→ Exercise details: Search the records below for "with"; copy each line that has it.

→ Input records:
____

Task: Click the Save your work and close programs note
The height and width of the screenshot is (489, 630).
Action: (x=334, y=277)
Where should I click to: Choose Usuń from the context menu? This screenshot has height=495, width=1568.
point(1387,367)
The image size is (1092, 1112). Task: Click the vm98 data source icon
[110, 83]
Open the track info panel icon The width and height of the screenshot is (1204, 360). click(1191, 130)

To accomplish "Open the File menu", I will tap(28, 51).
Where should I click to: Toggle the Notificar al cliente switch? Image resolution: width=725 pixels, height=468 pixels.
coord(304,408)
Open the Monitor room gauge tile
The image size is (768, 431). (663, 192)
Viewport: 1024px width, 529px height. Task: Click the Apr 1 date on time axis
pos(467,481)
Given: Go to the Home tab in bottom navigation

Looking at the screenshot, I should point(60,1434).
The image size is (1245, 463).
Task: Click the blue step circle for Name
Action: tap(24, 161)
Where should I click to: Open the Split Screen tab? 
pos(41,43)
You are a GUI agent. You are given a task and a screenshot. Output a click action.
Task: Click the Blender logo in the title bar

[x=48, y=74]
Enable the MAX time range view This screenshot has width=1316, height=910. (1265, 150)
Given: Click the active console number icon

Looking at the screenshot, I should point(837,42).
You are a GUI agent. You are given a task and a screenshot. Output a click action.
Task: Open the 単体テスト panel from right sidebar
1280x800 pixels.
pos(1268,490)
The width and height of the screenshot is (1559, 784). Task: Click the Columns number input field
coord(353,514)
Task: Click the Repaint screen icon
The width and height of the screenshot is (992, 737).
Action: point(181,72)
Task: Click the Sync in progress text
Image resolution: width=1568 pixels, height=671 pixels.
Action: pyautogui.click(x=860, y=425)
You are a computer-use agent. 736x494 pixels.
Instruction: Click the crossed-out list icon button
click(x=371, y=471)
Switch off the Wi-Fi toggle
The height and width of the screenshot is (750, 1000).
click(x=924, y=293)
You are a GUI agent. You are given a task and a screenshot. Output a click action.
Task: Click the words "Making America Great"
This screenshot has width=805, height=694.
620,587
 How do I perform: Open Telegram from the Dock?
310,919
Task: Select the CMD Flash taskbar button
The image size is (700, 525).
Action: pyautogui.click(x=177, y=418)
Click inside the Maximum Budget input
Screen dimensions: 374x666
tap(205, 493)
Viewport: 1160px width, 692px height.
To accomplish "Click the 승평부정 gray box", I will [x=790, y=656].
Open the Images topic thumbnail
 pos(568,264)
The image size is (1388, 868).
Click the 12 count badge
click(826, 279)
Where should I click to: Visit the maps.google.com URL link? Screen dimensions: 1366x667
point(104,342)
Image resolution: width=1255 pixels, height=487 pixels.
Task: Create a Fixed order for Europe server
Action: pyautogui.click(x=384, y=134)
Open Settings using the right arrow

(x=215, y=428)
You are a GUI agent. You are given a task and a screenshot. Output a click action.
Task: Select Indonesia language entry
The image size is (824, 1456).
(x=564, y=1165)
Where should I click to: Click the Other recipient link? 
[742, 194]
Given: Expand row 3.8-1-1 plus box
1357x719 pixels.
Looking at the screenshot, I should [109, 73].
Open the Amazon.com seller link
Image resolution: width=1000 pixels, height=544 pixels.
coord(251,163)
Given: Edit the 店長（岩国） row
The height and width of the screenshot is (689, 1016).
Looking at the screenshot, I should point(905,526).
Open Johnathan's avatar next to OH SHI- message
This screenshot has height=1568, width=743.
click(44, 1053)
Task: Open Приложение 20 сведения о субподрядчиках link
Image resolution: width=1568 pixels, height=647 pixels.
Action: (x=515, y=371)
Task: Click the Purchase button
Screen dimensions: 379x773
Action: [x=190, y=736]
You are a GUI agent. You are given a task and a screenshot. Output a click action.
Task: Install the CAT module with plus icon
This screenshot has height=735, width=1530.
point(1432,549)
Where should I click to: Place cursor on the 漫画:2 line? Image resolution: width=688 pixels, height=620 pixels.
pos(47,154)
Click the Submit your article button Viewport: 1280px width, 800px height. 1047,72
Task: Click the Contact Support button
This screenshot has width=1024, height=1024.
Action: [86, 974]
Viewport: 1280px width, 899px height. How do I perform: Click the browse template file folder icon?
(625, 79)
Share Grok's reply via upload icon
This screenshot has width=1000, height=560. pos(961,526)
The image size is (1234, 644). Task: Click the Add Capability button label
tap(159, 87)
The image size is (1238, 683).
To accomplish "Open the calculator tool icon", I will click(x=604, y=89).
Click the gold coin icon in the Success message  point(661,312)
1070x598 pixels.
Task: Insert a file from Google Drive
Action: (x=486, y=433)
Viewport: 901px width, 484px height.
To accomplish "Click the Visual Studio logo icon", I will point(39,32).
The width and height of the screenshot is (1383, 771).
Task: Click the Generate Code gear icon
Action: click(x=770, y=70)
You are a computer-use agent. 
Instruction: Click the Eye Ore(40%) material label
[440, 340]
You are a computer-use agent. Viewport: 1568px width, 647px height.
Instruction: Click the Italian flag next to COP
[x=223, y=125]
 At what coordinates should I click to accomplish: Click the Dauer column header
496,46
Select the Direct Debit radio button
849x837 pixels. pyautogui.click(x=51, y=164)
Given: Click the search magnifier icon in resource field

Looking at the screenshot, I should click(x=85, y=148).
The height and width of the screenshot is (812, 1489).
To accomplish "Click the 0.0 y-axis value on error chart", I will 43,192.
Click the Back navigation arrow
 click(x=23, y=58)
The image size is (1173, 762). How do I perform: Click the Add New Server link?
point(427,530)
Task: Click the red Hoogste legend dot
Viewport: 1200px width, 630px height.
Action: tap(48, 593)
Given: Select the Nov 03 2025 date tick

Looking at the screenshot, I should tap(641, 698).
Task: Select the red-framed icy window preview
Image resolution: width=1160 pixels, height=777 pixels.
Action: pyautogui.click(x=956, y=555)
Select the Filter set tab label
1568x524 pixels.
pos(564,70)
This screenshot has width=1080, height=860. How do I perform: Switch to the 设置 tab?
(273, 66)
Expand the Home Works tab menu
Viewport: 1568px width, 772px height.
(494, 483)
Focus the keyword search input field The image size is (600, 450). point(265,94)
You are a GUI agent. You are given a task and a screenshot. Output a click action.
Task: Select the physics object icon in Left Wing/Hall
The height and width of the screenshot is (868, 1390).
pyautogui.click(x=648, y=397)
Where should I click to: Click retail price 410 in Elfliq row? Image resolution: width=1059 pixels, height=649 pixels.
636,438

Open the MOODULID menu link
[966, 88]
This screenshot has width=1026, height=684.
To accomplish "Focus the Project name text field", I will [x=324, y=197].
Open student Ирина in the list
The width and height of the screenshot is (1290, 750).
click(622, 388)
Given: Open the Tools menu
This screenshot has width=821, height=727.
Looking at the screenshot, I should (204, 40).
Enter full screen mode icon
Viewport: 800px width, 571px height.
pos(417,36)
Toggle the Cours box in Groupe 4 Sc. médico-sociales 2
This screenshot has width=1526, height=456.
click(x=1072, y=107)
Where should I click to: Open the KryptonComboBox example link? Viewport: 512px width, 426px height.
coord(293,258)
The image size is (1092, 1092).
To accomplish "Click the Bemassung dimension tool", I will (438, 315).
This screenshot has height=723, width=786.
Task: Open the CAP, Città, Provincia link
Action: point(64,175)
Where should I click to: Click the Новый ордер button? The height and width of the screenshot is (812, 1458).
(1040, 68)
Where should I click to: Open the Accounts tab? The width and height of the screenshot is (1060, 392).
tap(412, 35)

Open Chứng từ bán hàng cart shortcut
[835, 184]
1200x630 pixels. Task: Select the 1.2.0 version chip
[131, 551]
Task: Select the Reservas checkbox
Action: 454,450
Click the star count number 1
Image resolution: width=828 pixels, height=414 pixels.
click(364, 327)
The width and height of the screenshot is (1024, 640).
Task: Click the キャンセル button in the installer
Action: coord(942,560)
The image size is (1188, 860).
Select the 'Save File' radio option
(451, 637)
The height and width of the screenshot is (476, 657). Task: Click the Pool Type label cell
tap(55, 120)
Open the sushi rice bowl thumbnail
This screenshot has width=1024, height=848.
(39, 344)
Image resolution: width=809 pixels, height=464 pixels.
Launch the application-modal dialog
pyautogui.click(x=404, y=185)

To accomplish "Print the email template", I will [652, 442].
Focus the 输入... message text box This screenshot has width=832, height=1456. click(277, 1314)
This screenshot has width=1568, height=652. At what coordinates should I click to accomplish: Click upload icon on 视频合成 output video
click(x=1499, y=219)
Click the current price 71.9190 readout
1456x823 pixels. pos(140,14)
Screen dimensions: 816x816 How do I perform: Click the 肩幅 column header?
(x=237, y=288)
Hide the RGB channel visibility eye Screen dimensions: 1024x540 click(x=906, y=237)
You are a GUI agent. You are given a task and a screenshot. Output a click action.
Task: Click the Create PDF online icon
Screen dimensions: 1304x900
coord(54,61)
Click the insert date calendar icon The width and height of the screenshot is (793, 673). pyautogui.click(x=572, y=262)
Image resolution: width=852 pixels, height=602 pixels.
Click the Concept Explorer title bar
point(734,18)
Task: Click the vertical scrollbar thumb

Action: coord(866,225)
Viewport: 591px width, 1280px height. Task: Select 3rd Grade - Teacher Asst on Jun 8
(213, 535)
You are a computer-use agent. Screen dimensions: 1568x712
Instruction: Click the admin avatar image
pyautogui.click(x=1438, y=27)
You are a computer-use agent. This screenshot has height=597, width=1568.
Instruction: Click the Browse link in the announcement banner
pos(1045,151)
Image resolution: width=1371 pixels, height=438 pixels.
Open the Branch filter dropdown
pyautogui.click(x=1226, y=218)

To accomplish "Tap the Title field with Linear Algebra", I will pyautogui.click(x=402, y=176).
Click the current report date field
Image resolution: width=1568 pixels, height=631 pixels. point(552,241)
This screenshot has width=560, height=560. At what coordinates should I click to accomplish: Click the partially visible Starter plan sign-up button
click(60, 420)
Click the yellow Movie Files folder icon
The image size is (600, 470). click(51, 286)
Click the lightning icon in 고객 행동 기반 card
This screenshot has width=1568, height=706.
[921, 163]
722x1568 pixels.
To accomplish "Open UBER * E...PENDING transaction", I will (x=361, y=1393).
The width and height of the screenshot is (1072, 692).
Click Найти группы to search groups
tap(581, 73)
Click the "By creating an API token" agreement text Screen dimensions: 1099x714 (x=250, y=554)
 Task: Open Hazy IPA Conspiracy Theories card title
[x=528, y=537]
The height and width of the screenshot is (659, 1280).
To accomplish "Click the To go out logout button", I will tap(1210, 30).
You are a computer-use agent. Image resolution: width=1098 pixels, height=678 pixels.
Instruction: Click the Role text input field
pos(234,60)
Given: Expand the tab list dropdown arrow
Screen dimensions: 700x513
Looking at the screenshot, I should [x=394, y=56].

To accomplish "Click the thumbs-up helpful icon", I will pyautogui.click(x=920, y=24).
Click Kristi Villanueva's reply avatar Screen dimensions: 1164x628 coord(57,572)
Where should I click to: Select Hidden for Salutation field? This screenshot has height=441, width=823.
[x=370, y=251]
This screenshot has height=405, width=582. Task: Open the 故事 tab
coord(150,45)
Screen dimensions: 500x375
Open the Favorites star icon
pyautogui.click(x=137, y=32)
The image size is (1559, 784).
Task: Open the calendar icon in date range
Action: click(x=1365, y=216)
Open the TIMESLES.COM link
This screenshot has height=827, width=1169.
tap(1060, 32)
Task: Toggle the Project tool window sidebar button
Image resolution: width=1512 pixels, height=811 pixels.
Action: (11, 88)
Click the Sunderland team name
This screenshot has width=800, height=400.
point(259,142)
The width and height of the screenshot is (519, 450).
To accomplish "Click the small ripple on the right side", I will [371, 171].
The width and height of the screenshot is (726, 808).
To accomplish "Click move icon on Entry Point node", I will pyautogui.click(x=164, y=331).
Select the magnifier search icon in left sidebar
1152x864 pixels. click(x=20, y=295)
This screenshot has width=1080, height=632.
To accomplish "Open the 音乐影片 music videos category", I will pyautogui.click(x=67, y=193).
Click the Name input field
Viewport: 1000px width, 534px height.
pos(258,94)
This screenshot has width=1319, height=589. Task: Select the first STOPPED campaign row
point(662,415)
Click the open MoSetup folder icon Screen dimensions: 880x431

____

→ Answer space:
Task: Install the CAT module with plus icon
To accomplish "Tap the Title field with Linear Algebra", I will pyautogui.click(x=402, y=176).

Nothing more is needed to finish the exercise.